PROVIDED INFORMATION:
——
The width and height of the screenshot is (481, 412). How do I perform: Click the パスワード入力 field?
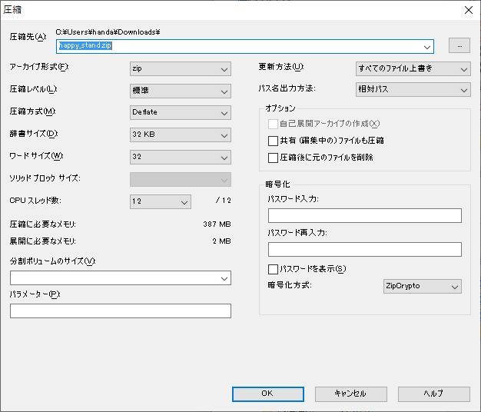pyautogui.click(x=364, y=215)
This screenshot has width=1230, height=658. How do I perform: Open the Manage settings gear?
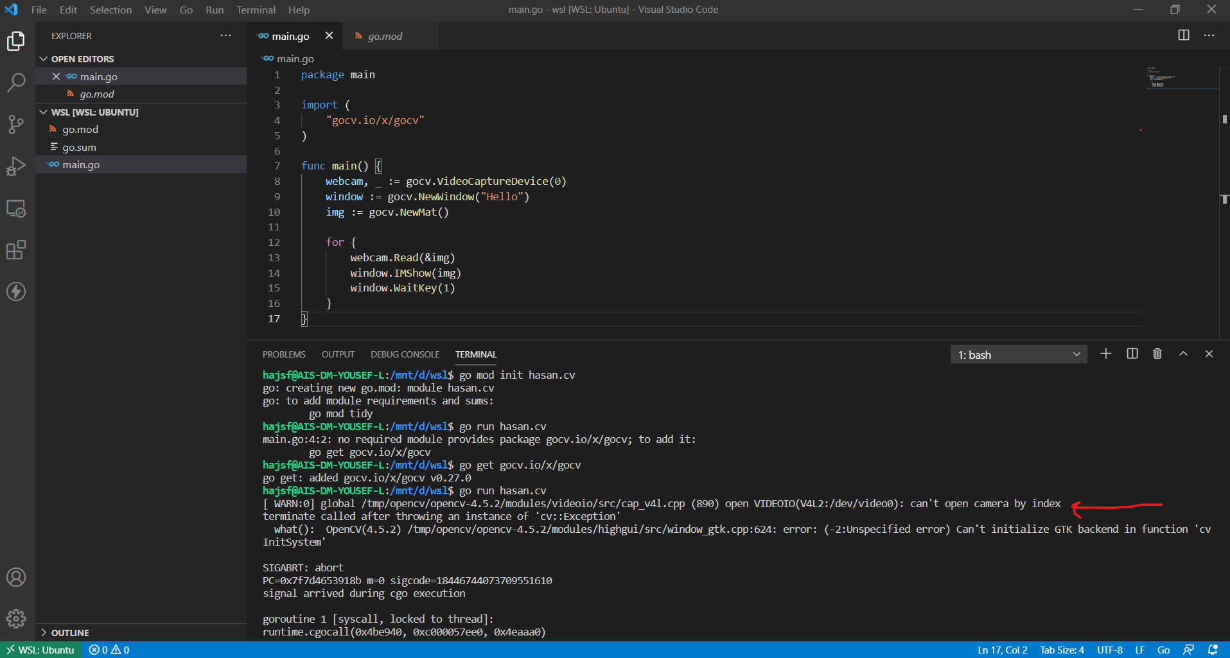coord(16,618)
——
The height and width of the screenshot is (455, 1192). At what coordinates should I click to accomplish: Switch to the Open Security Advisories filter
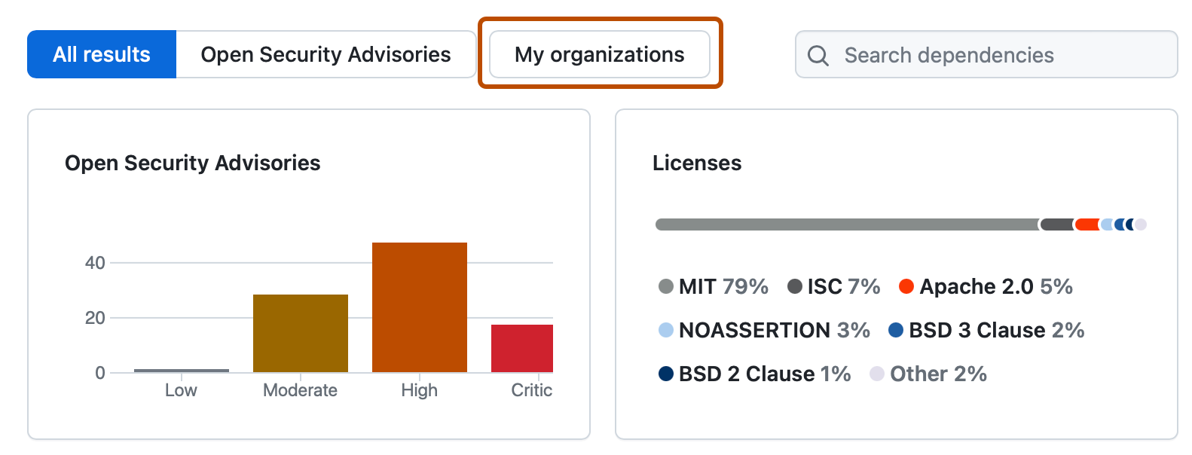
——
REQUIRED TASK: Quote everything from the line containing "The width and" down to the line containing "coord(16,618)", both included, and leave the pictures out.

IN RESPONSE:
The width and height of the screenshot is (481, 412). How do I perform: Click the パスワード入力 field?
pyautogui.click(x=364, y=215)
This screenshot has width=1230, height=658. How do I perform: Open the Manage settings gear?
coord(16,618)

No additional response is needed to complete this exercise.